L’âge est un phénomène culturel, social et personnel que la plupart souhaitent vivre pleinement. Nous ne rêvons pas de jeunesse éternelle. Nous pensons que la vieillesse peut apporter quelque chose de plus que la jeunesse, un recul à l’égard de la réalité. Peut-on reprocher au transhumanisme de vouloir libérer les individus des souffrances liées au vieillissement ? Nous estimons, avec le philosophe Jean-Michel Besnier, qu’il se sert de la souffrance humaine pour améliorer l’individu, en le réduisant à son « versant technoscientifique » : « pour projeter l’homme “augmenté”, il s’appuie continuellement sur l’homme diminué ». En voulant faire sauter le carcan biologique de l’homme, « c’est le corps humain, l’être humain lui-même qui font figure de handicap ». La poursuite de la vie elle-même devient un objectif indépendamment de toute autre dimension sociale ou politique. Cette vision de l’homme ne résoud pas la question du vieillissement car elle ne propose pas de réflexion sur la nature de l’existence humaine. Nous choisissons par conséquent de ne pas tout miser sur la science, mais d’imaginer des solutions qui permettent de prendre en charge la dépendance et les maladies liées au vieillissement.

Nous rêvons d’une société qui ne promet pas la santé parfaite, mais regarderait en face le devenir de l’humain très âgé et ses pertes irrémédiables, et lui accorderait autant de valeur qu’à la jeunesse et la performance. En effet, le vieillissement est une phase du cycle vital : la sénescence est un phénomène biologique intrinsèque, progressif et irréversible.

Nous rêvons d’un système de santé plus solidaire encore, qui intègre les limitations fonctionnelles et leurs compensations individuelles ou institutionnelles dans une appréhension large du concept de santé. Actuellement, ce n’est pas tout à fait le cas. La dépendance est certes financée par l’assurance maladie et invalidité pour les personnes hébergées en maison de repos et de soins, et pour les soins à domicile en fonction du degré de dépendance. Toutefois, la tendance est de susciter des démarches privées ou publiques de type assurance dépendance (par exemple, l’assurance dépendance en Flandre), comme si les aides pour compenser les incapacités n’étaient pas liées au concept de santé.
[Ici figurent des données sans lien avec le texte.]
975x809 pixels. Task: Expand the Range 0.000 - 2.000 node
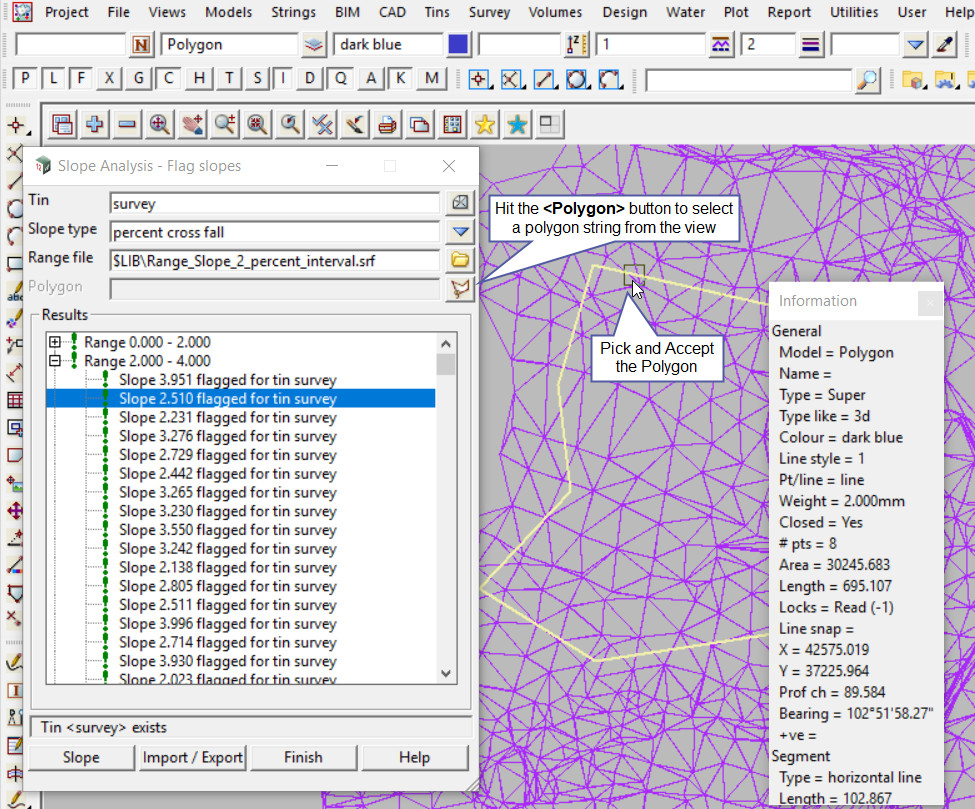click(55, 342)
Nous ne pensons pas qu’il faille d’abord transformer les individus en optimisant leur vieillissement par un traitement hormonal. Dans notre vision, la société doit favoriser les attitudes favorables à un vieillissement optimal sur la base de données scientifiques probantes, et par des moyens accessibles à tous. Elle doit rendre indispensables les adaptations profondes de la législation, de la transmission du patrimoine, de l’urbanisme, des transports, du logement et de la médecine.
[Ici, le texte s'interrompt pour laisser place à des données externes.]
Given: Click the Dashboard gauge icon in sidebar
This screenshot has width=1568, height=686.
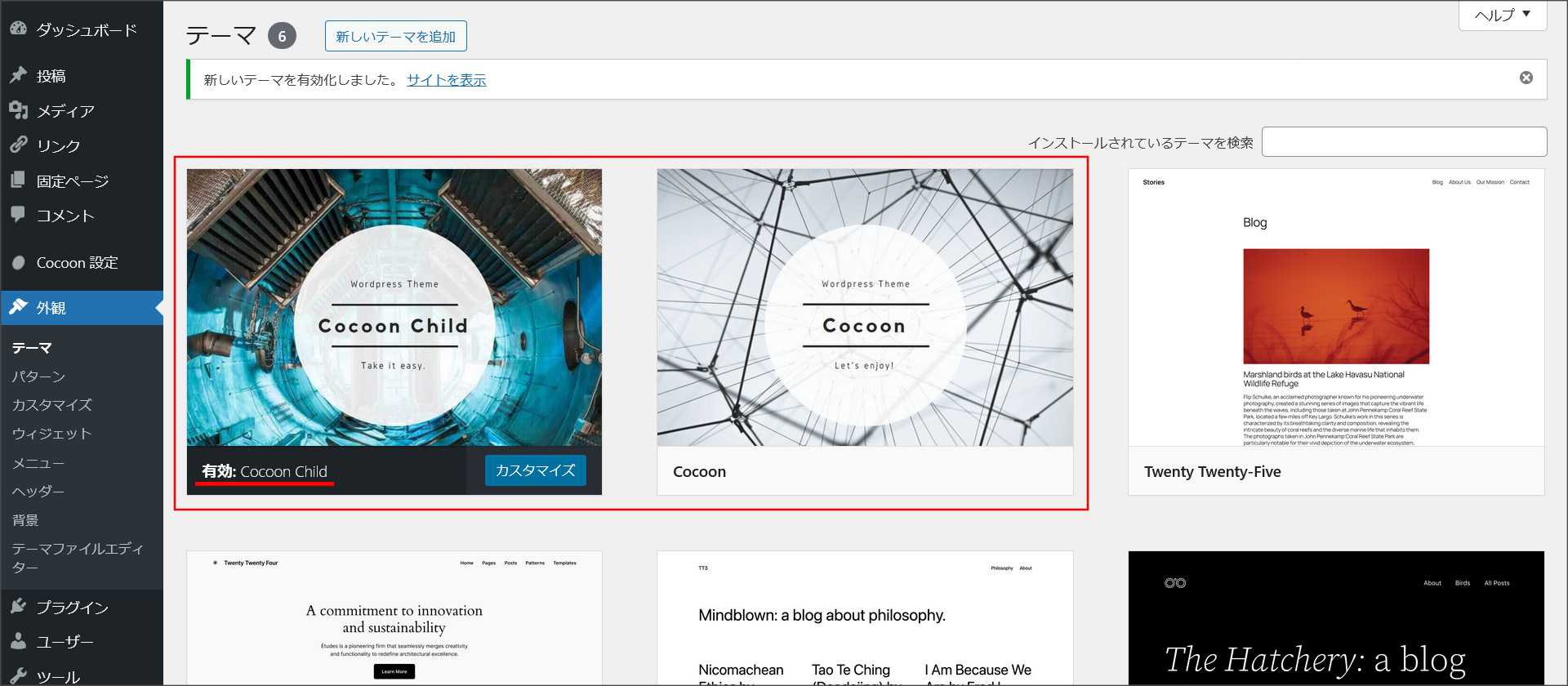Looking at the screenshot, I should tap(18, 29).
Nous accueillons pendant un an une rubrique célébrant l’année des Utopies, sous la houlette de la communauté universitaire de l’UCL, à l’occasion des cinq-cents ans de la publication de l’Utopie de Thomas More.

Benoît Boland


Auteur

professeur (Saint-Luc et Institut de recherche santé et société)

Sophie Jassogne


Auteur

collaboratrice scientifique à l’Institut de recherche santé et société

Christian Swine


Auteur

gériatre (cliniques universitaires Godinne-Dinant et Institut de recherche santé et société)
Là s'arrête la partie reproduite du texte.